◆ **ISTRUZIONI DELL'ESERCIZIO**: Secondo l'estratto della pagina, a quale paese si riferiva in realtà Kipling nel suo poema?

◆ **ESTRATTO DELLA PAGINA**:
= = = =

In realtà  Kipling, nel poema che esorta la razza bianca a diffondere i suoi valori tra la «torma dei selvaggi riottosi, da poco assoggettati, metà  demoni e metà  bambini», non si riferiva affatto all’Impero britannico, bensì agli Stati Uniti. Venne pubblicato appena prima che l’America dichiarasse la sua «guerra della pace» nelle Filippine.
Chaudhuri ha fatto un’osservazione pertinente. È difficile infatti mantenere in piedi un impero se manca la volontà  di farlo, se non si è pronti a ricorrere anche all’uso della forza in caso di necessità . Tanta retorica politica e una nuova pletora di libri sull’argomento vorrebbero farci credere che gli Stati Uniti in questo momento sono trascinati da una pericolosa deriva improntata a un senso di sconforto e d’impotenza. E difatti Mitt Romney non perde occasione per fustigare il presidente Obama, accusandolo di voler quasi «scusarsi per la potenza internazionale dell’America», di aver osato insinuare che gli Stati Uniti non sono più «la più grande nazione della terra», e di mostrarsi «pessimista». Mentre lui, Romney, si propone di «ridar lustro» alla grandezza e alla potenza internazionale dell’America. A tale scopo promette di rafforzare la potenza militare del Paese.

= = = =

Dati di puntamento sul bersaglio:
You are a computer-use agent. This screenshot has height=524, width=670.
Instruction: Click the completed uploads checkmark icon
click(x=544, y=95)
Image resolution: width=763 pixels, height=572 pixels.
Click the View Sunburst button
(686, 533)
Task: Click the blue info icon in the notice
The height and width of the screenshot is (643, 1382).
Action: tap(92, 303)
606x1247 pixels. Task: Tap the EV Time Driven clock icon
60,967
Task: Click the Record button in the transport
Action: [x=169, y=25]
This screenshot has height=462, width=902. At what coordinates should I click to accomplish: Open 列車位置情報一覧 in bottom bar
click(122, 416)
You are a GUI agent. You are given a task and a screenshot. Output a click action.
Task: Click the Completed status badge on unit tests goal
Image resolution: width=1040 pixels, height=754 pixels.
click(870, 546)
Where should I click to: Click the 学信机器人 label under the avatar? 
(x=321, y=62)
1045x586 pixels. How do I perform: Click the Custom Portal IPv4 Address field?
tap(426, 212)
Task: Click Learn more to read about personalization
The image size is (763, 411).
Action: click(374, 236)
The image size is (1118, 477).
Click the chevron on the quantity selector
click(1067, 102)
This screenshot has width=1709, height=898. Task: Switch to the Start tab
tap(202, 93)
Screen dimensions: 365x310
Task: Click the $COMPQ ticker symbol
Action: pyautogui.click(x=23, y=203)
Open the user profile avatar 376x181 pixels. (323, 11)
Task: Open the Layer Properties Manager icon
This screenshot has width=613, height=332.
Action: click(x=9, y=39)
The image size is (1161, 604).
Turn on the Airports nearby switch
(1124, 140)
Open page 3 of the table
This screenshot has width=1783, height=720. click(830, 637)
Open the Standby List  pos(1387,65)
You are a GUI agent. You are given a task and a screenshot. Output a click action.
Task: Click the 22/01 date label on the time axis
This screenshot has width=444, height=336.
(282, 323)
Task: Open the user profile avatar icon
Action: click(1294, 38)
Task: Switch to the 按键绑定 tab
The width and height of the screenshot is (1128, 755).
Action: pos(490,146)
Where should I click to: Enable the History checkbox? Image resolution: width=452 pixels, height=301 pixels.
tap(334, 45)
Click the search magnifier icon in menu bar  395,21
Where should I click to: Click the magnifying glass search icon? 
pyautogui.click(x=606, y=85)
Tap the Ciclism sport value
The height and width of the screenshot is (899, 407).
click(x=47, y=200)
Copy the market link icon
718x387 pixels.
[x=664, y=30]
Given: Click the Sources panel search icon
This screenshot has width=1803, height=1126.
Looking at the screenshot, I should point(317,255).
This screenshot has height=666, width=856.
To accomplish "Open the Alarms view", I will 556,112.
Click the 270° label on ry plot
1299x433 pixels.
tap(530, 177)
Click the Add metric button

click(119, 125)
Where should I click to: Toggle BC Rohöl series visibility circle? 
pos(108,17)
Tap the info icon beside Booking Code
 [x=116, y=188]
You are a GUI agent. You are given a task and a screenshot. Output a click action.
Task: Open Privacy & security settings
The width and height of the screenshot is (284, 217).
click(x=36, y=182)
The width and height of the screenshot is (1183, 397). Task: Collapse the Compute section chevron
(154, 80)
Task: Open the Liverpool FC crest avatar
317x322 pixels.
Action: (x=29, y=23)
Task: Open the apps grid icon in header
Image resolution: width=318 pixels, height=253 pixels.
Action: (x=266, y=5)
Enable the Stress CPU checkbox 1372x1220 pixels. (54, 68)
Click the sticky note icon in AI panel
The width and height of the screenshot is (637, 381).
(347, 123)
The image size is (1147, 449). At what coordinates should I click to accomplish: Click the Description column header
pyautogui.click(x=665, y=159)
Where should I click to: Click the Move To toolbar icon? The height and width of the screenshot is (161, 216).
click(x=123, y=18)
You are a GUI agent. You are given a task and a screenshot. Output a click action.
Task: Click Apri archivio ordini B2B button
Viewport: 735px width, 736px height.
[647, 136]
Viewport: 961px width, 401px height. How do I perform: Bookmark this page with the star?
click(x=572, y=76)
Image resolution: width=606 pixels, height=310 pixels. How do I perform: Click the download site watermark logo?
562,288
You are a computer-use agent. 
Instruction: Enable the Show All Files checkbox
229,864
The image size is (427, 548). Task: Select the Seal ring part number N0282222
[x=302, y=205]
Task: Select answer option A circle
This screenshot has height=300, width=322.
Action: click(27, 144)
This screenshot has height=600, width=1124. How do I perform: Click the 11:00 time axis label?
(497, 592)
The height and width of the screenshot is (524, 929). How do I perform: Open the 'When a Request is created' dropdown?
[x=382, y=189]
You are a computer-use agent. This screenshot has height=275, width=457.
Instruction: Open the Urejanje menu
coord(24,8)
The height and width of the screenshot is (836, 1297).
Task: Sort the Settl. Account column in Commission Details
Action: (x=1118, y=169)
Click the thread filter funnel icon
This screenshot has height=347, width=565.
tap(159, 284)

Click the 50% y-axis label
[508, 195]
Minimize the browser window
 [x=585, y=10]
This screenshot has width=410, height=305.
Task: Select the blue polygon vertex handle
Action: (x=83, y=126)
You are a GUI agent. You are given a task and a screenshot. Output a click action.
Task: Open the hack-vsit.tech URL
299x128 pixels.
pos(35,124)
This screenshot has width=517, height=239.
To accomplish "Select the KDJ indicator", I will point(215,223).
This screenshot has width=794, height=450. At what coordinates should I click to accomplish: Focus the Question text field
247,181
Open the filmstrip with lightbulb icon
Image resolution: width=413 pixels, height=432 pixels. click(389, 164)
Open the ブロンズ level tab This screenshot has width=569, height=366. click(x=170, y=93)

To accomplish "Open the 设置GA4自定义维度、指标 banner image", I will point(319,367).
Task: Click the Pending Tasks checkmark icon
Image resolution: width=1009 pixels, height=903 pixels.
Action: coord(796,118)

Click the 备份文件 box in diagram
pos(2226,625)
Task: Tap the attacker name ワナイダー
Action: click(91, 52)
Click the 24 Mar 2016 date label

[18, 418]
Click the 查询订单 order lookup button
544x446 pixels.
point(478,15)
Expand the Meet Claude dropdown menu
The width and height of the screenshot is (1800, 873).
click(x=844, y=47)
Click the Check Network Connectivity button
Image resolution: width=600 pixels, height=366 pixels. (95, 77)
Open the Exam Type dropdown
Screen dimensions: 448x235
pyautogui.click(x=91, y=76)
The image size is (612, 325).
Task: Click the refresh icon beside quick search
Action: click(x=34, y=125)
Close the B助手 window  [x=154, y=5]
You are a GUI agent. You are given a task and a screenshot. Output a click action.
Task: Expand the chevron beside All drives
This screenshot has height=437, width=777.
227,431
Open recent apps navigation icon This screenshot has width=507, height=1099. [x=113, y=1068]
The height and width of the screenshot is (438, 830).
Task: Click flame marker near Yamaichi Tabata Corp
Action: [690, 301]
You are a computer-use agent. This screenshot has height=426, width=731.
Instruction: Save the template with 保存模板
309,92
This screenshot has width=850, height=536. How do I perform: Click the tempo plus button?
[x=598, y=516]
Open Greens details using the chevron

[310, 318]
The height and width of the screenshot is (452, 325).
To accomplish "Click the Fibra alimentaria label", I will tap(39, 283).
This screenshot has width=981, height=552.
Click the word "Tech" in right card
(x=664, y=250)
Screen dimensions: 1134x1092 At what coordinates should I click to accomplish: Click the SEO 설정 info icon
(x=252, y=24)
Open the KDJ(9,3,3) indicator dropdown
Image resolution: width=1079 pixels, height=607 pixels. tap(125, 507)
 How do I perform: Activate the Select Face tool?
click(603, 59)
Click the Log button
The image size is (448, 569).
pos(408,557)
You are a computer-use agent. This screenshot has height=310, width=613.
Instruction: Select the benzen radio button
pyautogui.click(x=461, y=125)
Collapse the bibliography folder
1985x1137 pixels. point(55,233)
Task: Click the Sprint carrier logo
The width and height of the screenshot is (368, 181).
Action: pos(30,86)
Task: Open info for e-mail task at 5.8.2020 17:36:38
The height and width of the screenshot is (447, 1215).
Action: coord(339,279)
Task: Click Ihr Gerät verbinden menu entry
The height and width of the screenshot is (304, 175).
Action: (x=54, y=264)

= = = =

◆ **RISPOSTA COMPLETA**: Agli Stati Uniti, non all'Impero britannico.